-- RECORD SET follows --

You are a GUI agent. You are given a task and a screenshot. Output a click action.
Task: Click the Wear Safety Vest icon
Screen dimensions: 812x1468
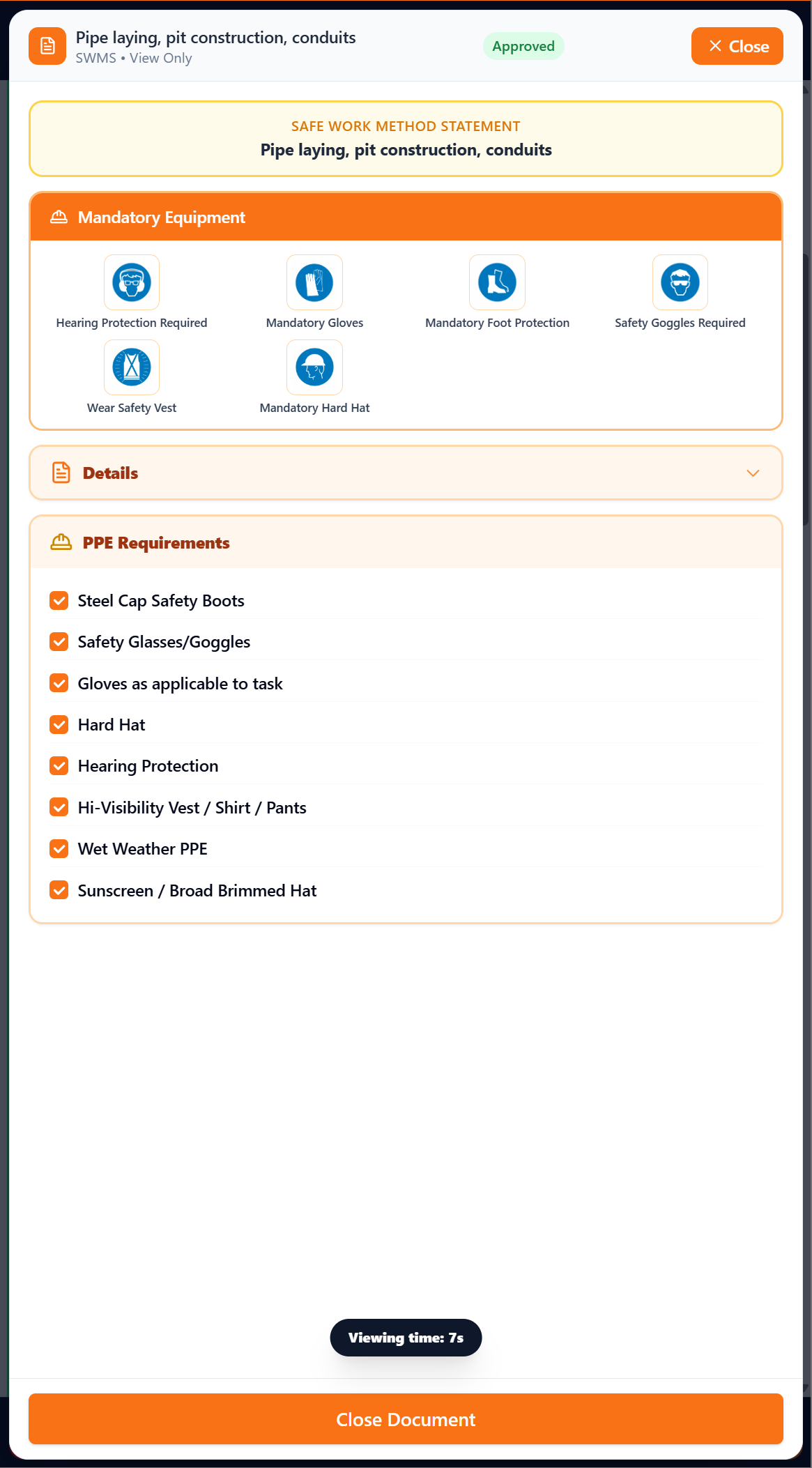coord(132,367)
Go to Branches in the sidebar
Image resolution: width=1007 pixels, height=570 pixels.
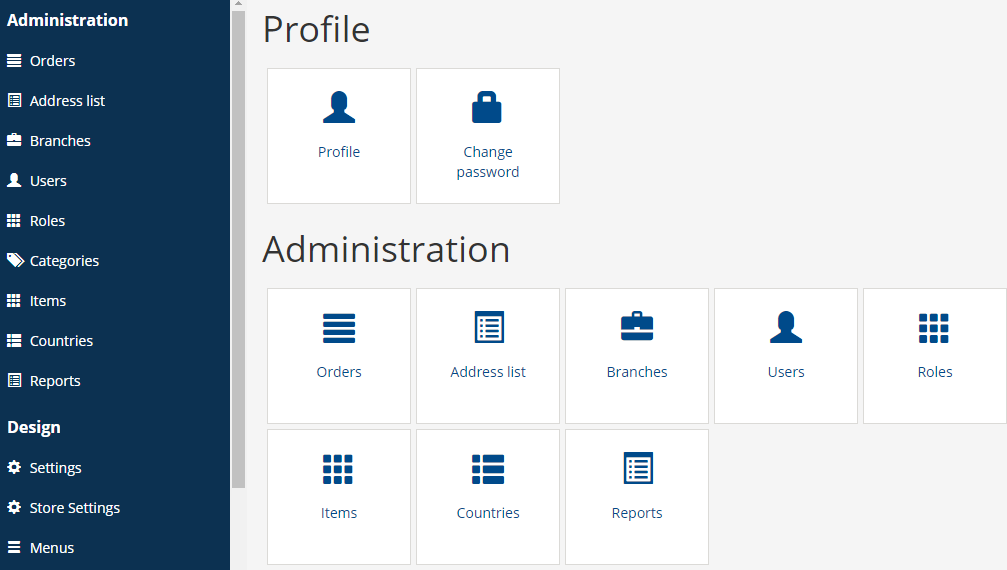coord(115,141)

-- RECORD SET concluded --

» PROBLEM REQUIREMENTS
Transcribe all of the data above verbatim but omit every picture.

» TASK ANSWER
You are a GUI agent. You are given a task and a screenshot. Output a click action.
Task: Click the Wear Safety Vest icon
Screen dimensions: 812x1468
coord(132,367)
Go to Branches in the sidebar
Image resolution: width=1007 pixels, height=570 pixels.
coord(115,141)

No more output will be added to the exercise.